Data excerpts:
▼

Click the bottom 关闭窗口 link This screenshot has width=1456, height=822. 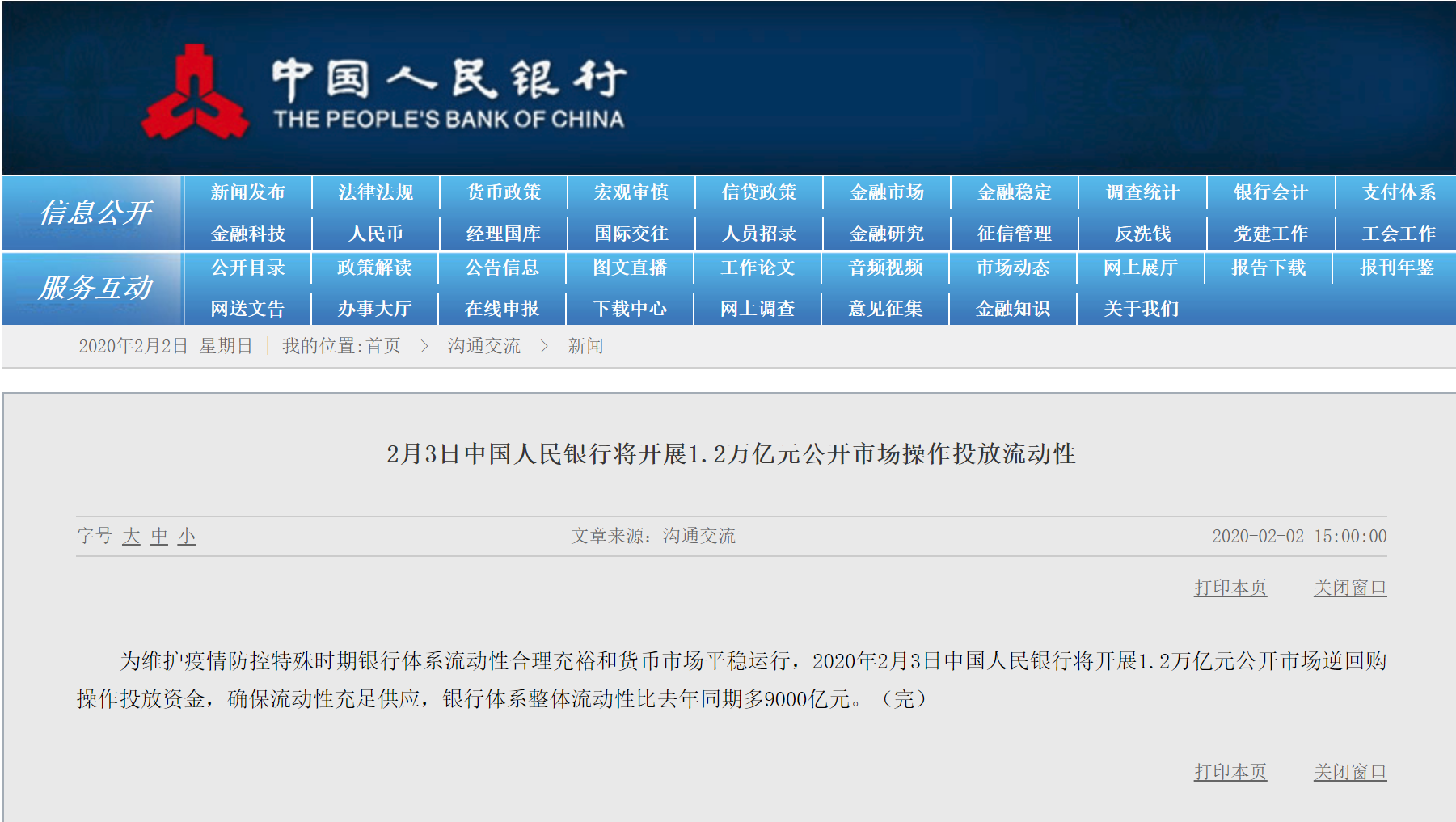pos(1349,772)
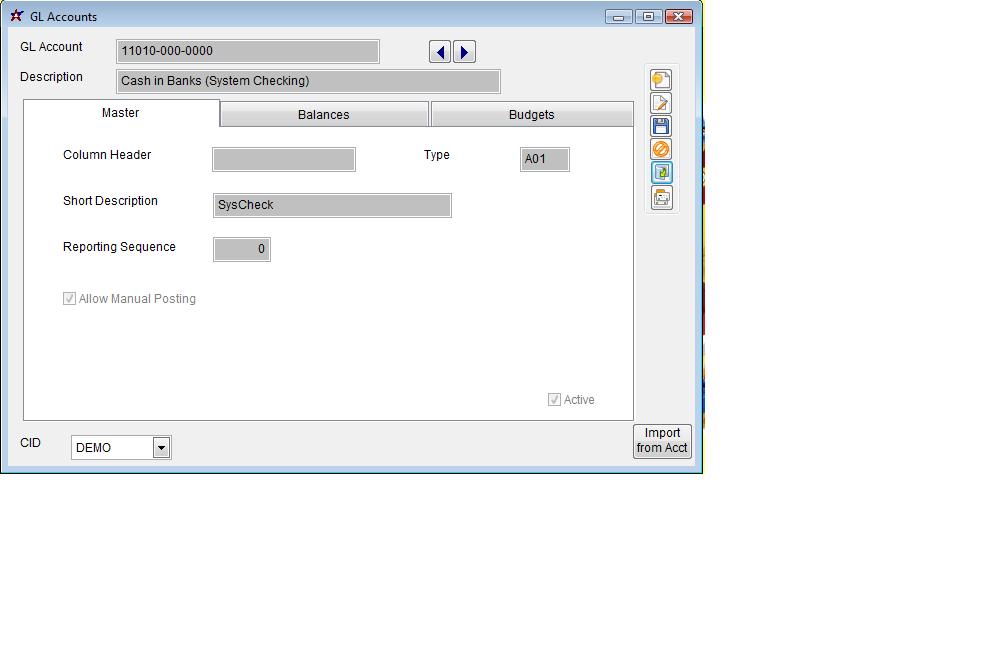Click the orange Cancel icon
The image size is (991, 645).
(661, 149)

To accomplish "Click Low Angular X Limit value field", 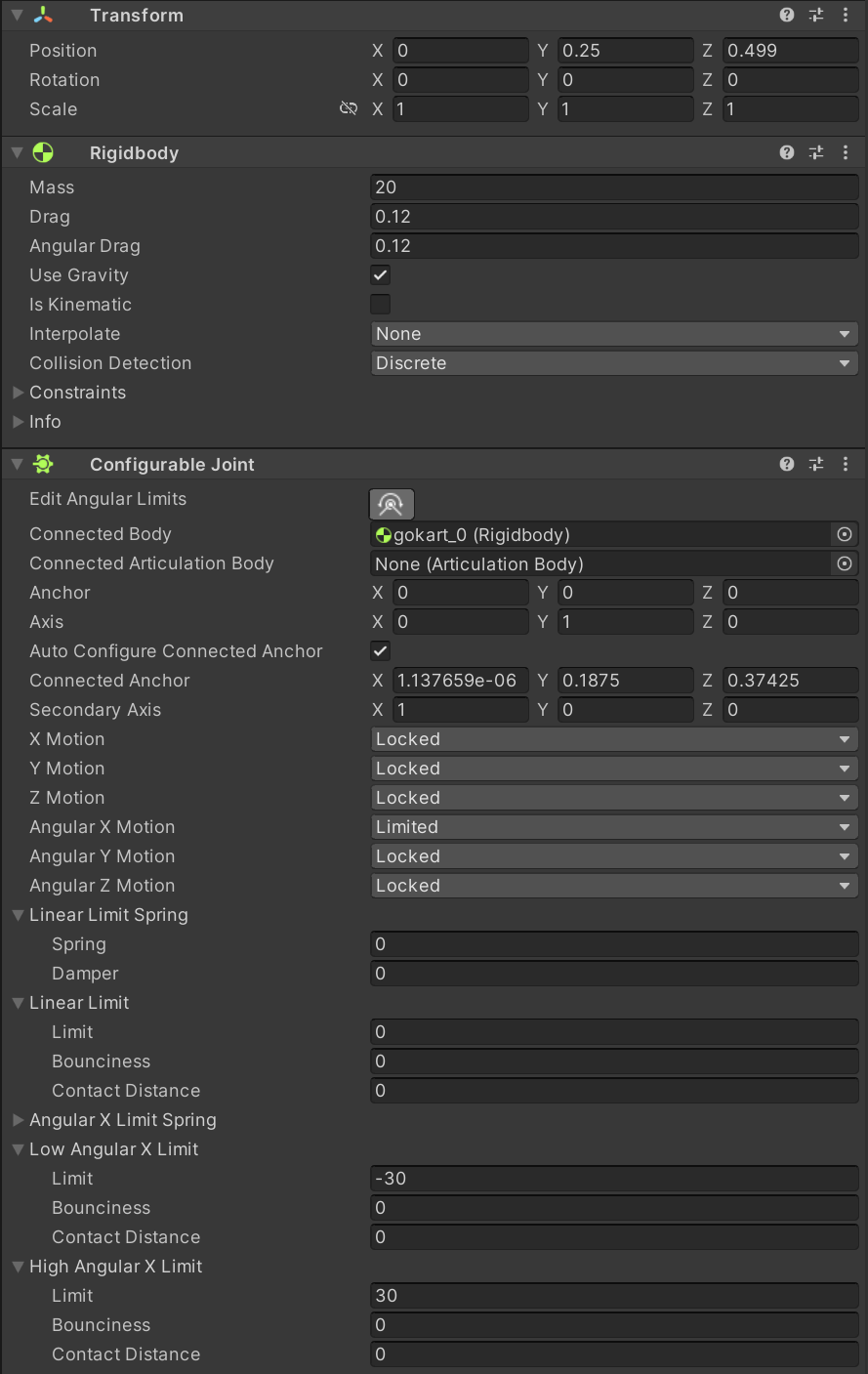I will coord(614,1179).
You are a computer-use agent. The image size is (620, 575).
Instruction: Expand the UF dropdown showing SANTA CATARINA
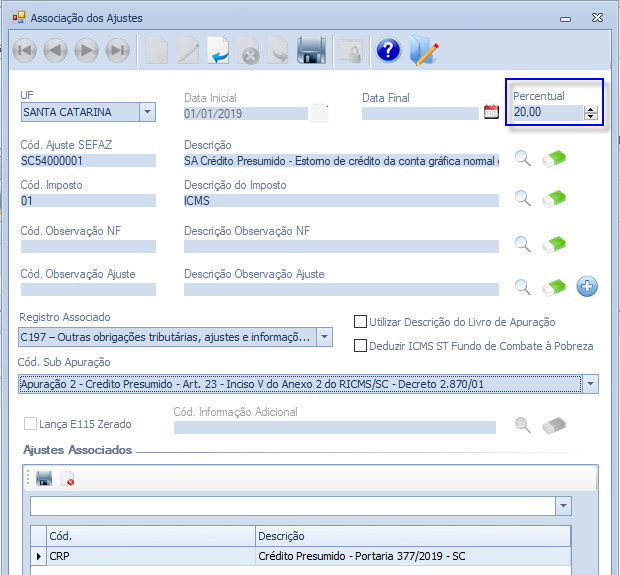click(147, 112)
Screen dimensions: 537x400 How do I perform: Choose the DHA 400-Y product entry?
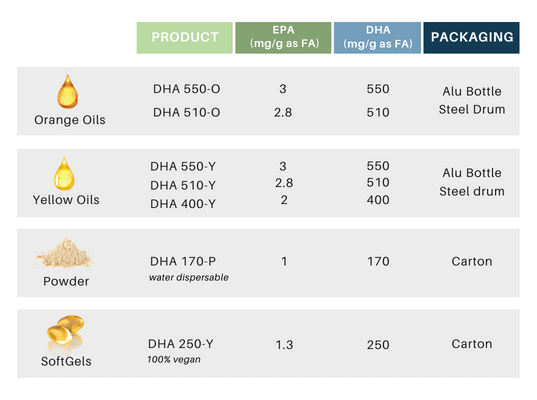point(183,204)
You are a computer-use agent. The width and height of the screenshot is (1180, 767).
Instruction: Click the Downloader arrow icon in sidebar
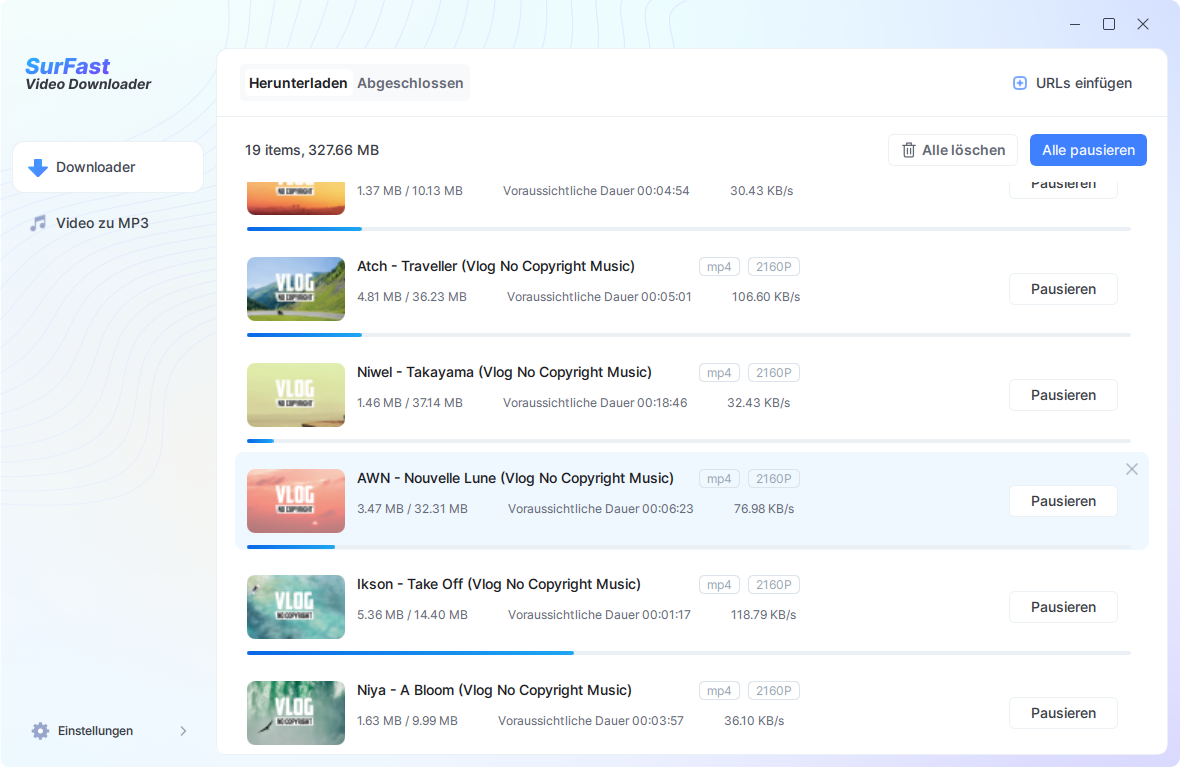[38, 168]
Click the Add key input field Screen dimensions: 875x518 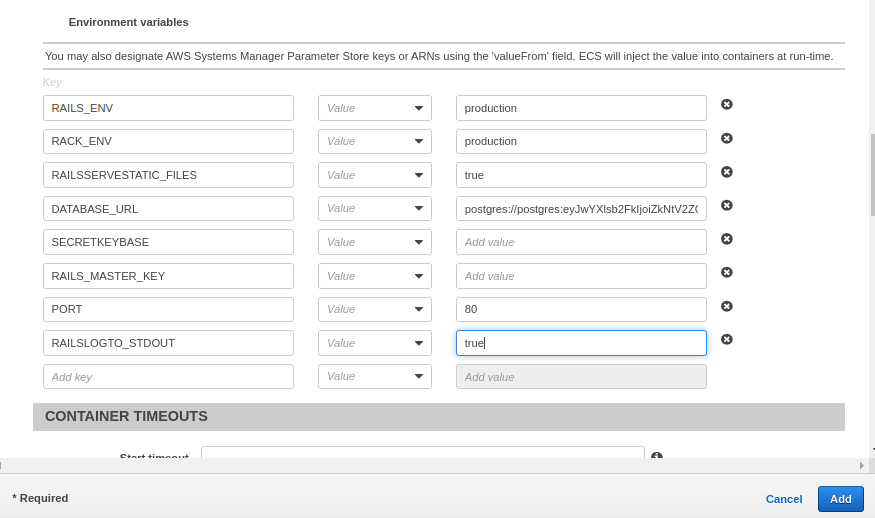coord(168,377)
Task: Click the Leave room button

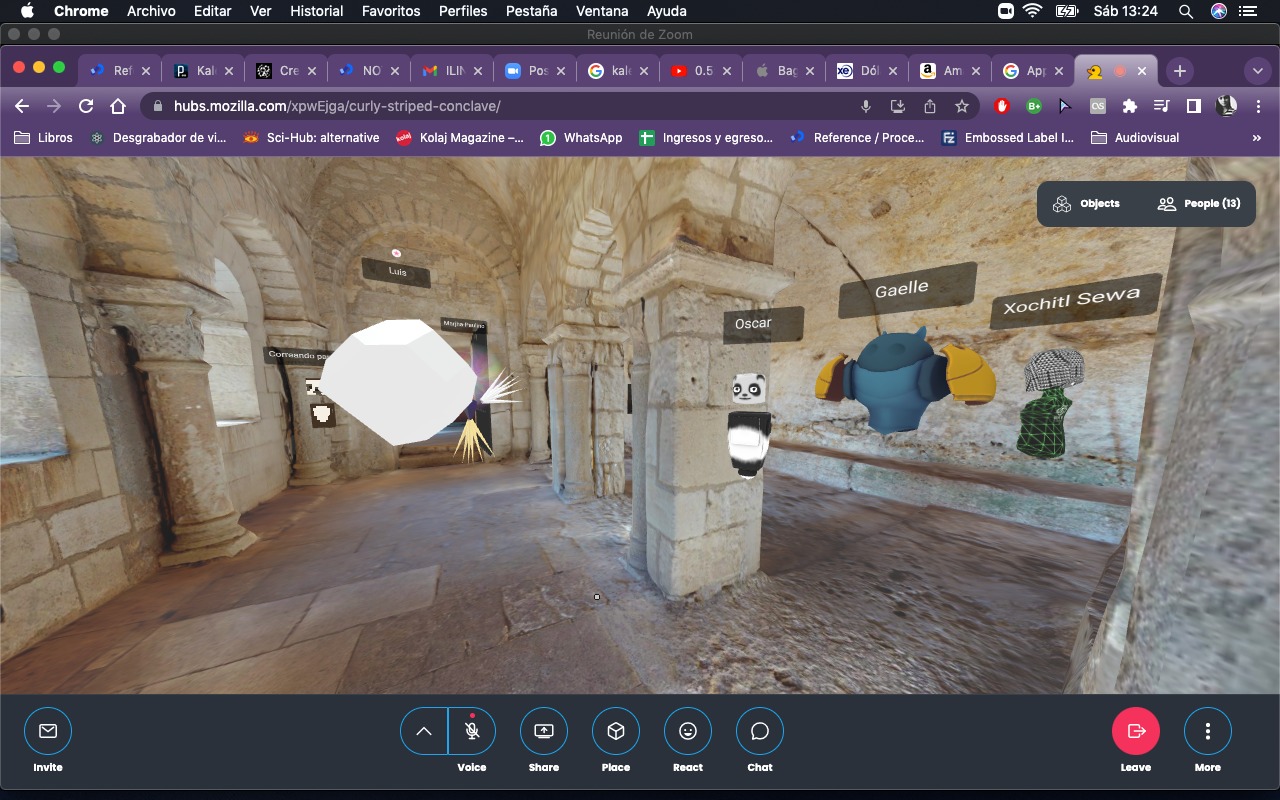Action: pos(1135,731)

▲

*Assignment*
Copy only this from above: the line containing "You are a computer-use agent. The image", the line containing "You are a computer-use agent. The width", and all lines between, printed exactly. Leave out the pictures.

*Solution to the problem*
You are a computer-use agent. The image size is (620, 575).
Instruction: Expand the UF dropdown showing SANTA CATARINA
click(147, 112)
Screen dimensions: 537x400 How do I perform: Choose the DHA 400-Y product entry?
point(183,204)
You are a computer-use agent. The width and height of the screenshot is (1180, 767).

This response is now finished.